Bila saya perhatikan, antara figur dengan pengikut, terjadi simbiosis mutualisme. Keduanya saling memberi dan mendapat keuntungan lewat interaksi antarmereka.
Figur menciptakan konten yang bermanfaat -- ukuran bermanfaat saya kembalikan ke tiap-tiap pengikut -- untuk para pengikut. Bila rajin, bisa sehari satu konten. Atau, berjarak hari tetapi masih dekat.
Konten terkadang tercipta sebagai bentuk pemenuhan atas permintaan beberapa pengikut. Di kolom komentar, bahkan figur bertanya langsung, apa konten yang sebaiknya mereka buat. Seketika usulan berjibun berdatangan. Figur tentu tidak ingin mengecewakan pengikutnya.
Sementara pengikut menekan tombol "suka" dan memberi pendapat apresiasi atau kritik pada kolom komentar akun figur. Semakin banyak "suka" dan komentar, tentu konten figur semakin viral.
Selanjutnya, figur akan mendapat penghasilan dari media sosialnya, sebab keterkenalan itu. Karena ini pula, banyak orang berlomba-lomba bahkan anak kecil bercita-cita menjadi figur di media sosial. Selain punya banyak pengikut, dapat pula penghasilan lumayan. Jika kelewat tenar, bisa jadi "sultan".
Saya sebagai figur
Saya dan Anda yang adalah penulis, juga seorang figur. Bisa dilihat di data statistik Kompasiana kita, berapa jumlah pengikut (pembaca) dan mengikuti berapa orang. Sampai detik ini, pengikut saya 222 orang dan mengikuti 207 orang.

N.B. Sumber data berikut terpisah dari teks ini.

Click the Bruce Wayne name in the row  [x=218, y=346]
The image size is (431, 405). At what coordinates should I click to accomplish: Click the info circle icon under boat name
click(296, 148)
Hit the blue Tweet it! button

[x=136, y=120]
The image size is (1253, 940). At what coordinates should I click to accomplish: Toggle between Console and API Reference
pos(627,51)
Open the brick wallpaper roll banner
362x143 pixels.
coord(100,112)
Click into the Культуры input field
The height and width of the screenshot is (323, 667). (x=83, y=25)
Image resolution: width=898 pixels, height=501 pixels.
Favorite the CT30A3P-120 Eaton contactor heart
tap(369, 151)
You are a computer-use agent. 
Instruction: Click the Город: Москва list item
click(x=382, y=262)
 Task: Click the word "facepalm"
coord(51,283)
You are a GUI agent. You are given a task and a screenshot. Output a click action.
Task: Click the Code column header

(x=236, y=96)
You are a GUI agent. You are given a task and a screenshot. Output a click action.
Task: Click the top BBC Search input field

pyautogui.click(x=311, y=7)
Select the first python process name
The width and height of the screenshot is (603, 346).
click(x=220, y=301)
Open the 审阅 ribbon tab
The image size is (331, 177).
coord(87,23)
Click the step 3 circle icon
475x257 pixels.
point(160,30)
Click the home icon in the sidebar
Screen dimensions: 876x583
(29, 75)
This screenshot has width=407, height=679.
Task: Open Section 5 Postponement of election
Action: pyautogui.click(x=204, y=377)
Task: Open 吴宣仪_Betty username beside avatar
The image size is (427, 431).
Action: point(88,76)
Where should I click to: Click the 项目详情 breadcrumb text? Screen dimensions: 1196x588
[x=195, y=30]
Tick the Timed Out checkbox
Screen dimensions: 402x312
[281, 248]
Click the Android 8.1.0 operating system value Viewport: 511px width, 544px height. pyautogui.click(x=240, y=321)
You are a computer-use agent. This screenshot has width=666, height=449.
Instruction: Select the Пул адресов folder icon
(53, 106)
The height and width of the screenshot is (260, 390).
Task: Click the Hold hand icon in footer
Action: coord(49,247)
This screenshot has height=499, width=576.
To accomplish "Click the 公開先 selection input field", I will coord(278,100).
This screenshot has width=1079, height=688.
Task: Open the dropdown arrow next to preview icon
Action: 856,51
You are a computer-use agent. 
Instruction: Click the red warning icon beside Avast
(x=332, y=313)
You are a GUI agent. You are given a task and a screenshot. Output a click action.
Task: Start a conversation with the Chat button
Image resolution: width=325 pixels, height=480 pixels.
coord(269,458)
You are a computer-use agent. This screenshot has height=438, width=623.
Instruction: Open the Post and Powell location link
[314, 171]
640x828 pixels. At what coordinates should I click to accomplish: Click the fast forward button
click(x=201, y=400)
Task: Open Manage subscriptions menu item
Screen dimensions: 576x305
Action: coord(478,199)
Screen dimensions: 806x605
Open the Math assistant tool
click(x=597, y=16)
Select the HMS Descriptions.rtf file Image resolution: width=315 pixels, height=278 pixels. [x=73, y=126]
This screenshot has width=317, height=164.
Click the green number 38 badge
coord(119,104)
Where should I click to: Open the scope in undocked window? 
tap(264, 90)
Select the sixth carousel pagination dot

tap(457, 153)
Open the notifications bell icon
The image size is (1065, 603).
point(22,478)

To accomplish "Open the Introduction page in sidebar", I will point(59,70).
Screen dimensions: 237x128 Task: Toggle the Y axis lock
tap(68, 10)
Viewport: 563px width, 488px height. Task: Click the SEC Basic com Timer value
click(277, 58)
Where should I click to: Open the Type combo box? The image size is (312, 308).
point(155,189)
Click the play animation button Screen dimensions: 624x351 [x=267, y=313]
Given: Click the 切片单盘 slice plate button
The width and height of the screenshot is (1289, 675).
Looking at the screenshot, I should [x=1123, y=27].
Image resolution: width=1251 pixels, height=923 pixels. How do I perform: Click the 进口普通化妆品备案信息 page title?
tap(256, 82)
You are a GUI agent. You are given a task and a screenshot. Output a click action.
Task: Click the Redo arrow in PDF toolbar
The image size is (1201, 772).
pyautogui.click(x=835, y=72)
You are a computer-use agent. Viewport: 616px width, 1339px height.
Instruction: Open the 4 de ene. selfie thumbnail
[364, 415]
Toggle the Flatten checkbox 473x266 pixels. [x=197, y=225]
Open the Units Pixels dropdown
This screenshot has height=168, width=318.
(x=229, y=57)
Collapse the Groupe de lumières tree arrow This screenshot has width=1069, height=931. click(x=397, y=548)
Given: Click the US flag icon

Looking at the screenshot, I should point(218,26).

Atas 222 orang tersebut, saya menanamkan tanggung jawab dalam-dalam. Mereka mengikuti saya pasti ada sebab. Salah satunya mungkin karena tulisan saya berkualitas. Karena itu, saya terus menjaganya, bahkan sebisa mungkin meningkatkannya, sebagai bentuk dan cara:
Menghormati waktu pengikut
Para pembaca telah memberikan waktunya untuk membaca tulisan saya. Barang tiga sampai empat menit, saya begitu menghargai itu. Betapa sedih saya, jika mereka merasa sia-sia seusai membaca.